Sensitivity Analysis of Omitted Variable Bias.
ovbsa
The goal of ovbsa
(omitted variable bias sensitivity analysis) is to conduct sensitivity analysis of omitted variable bias in linear econometrics models. For details see Basu (2025).
Installation
You can install the package ovbsa
from CRAN with:
# uncomment this line
# install.packages("ovbsa")
You can install the development version of ovbsa from GitHub with:
# uncomment these lines
# install.packages("pak")
# pak::pak("dbasu-umass/ovbsa")
Main functions
The main functions in this package are:
bsal
: this function conducts basic sensitivity analysis (bsal) and reports the bias-adjusted estimate, the bias-adjusted standard error and the bias-adjusted confidence interval in a linear regression model;saltr2
: this function computes the probability of the conclusion of the study being overturned using the total R-squared-based analysis;salpr2ncd
: this function computes the probability of the conclusion of the study being overturned using the partial R-squared-based analysis without conditioning on the treatment variable;
Let us first load the relevant libraries and then work through two examples.
library(ovbsa)
library(sensemakr)
#> See details in:
#> Carlos Cinelli and Chad Hazlett (2020). Making Sense of Sensitivity: Extending Omitted Variable Bias. Journal of the Royal Statistical Society, Series B (Statistical Methodology).
library(ggplot2)
In the examples we will use use the data set darfur
from the package sensemakr
, which studies the effect of exposure to violence on attitudes towards peace.
Example 1: Bias-adjusted confidence interval
This is a basic example which shows you how to find the bias-adjusted estimate, the bias-adjusted standard error and the bias-adjusted confidence interval in a linear regression model.

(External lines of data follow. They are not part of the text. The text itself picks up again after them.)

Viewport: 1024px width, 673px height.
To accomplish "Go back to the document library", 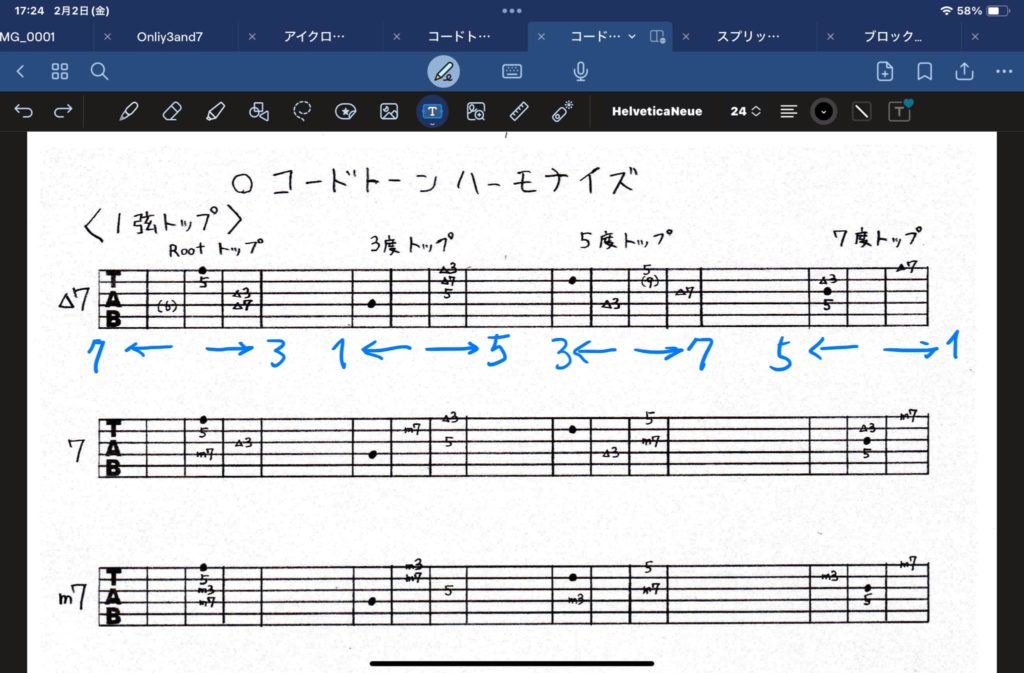I will [21, 72].
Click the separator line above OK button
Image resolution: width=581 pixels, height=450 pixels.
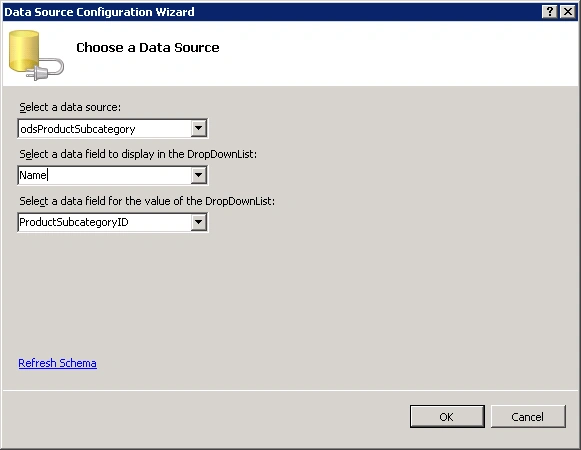coord(290,390)
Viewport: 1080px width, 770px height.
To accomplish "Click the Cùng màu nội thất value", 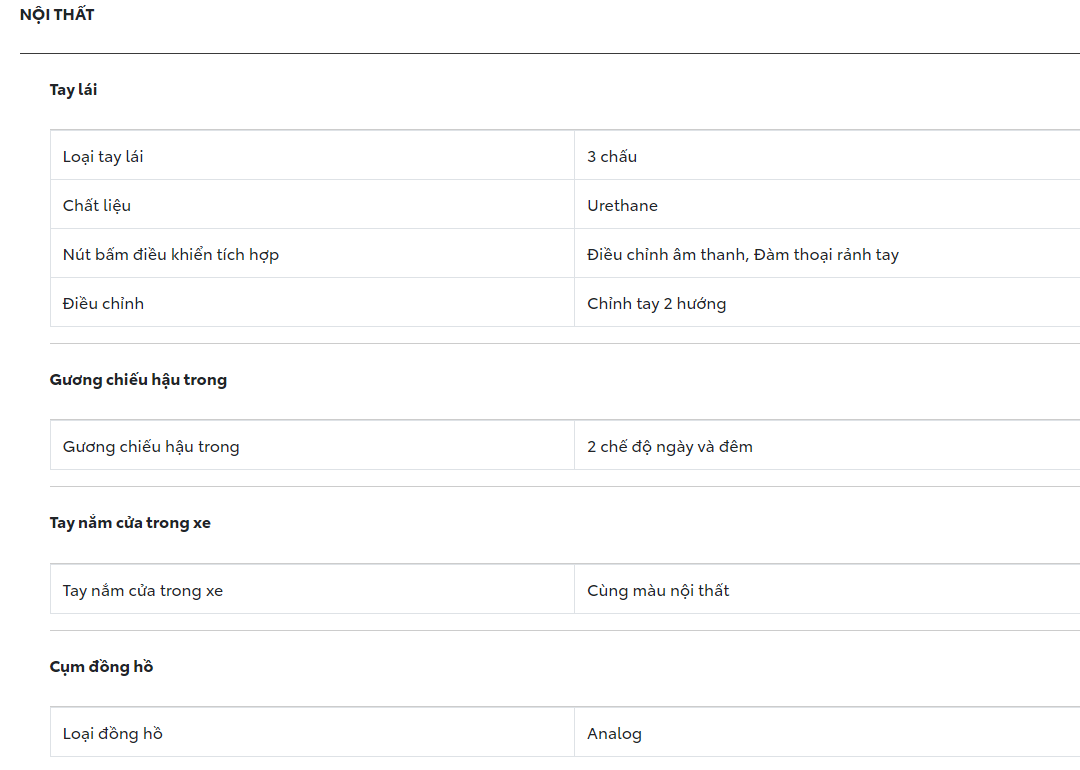I will (x=658, y=590).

To use this function the user needs to choose a benchmark covariate, values of the sensitivity parameters kD
and kY
and the significance level alpha
for testing the null hypothesis that the treatment effect is zero.
Here we choose the benchmark covariate as female
, kD=3
, kY=3
and alpha=0.05
## basic example code
analysis1 <- ovbsa::bsal(
kd=3,ky=3,alpha=0.05,data=darfur,
outcome = "peacefactor",
treatment = "directlyharmed",
bnch_reg = "female",
other_reg = c("village","age","farmer_dar","herder_dar",
"pastvoted","hhsize_darfur")
)
Now, let us see the results.
(analysis1)
#> Case 1 Case 2
#> r2yd.x 0.021873093 0.021873093
#> r2dz.x 0.008040002 0.027492860
#> r2yz.dx 0.781414454 0.380969988
#> estimate 0.097315819 0.097315819
#> adjusted_estimate 0.045525612 0.029779889
#> adjusted_se 0.010924114 0.018566585
#> adjusted_lower_CI 0.024081595 -0.006666285
#> adjusted_upper_CI 0.066969628 0.066226063
Here Case 1 refers to the total R-squared-based approach; Case 2 refers to the partial R-squared-based approach without conditioning on the treatment variable.
Example 2: Probability of study’s conclusion being overturned
Continuing with the previous example, we will now compute the probability that taking account of omitted variable bias will overturn the conclusion of the study. We will need to choose the significance level alpha
for testing the null hypothesis that the treatment effect is zero, the mode (and median) k_kd
of the parameter kD, and the mode (and median) k_ky
of the parameter kY.
Here we choose alpha=0.05, k_kd=1, k_ky=1
.
First, we will look at total R-squared based analysis:
# total r2-based analysis
res1 <- ovbsa::saltr2(
alpha=0.05,data = darfur, outcome = "peacefactor",
treatment = "directlyharmed", bnch_reg = "female",
other_reg = c("village","age","farmer_dar","herder_dar",
"pastvoted","hhsize_darfur"),
N = 500, k_kd=1, k_ky=1
)
# probability
(res1$frac_prob_wt)
#> [1] 0.2582741
Second: we will see the partial R-squared based analysis without conditioning on the treatment variable:
res2 <- ovbsa::salpr2ncd(
alpha=0.05,data = darfur, outcome = "peacefactor",
treatment = "directlyharmed", bnch_reg = "female",
other_reg = c("village","age","farmer_dar","herder_dar",
"pastvoted","hhsize_darfur"),
N = 500, k_kd=1, k_ky=1
)
# probability
(res2$frac_prob_wt)
#> [1] 0.3118923
Example 3: Contour plot of boundary of bias-adjusted confidence interval
The above functions used to compute the probability of a study’s conclusion being overturned implicitly used a contour plot of the boundary of the bias-adjusted confidence interval. The data is available as an output to be used by researchers to create that plot, if needed.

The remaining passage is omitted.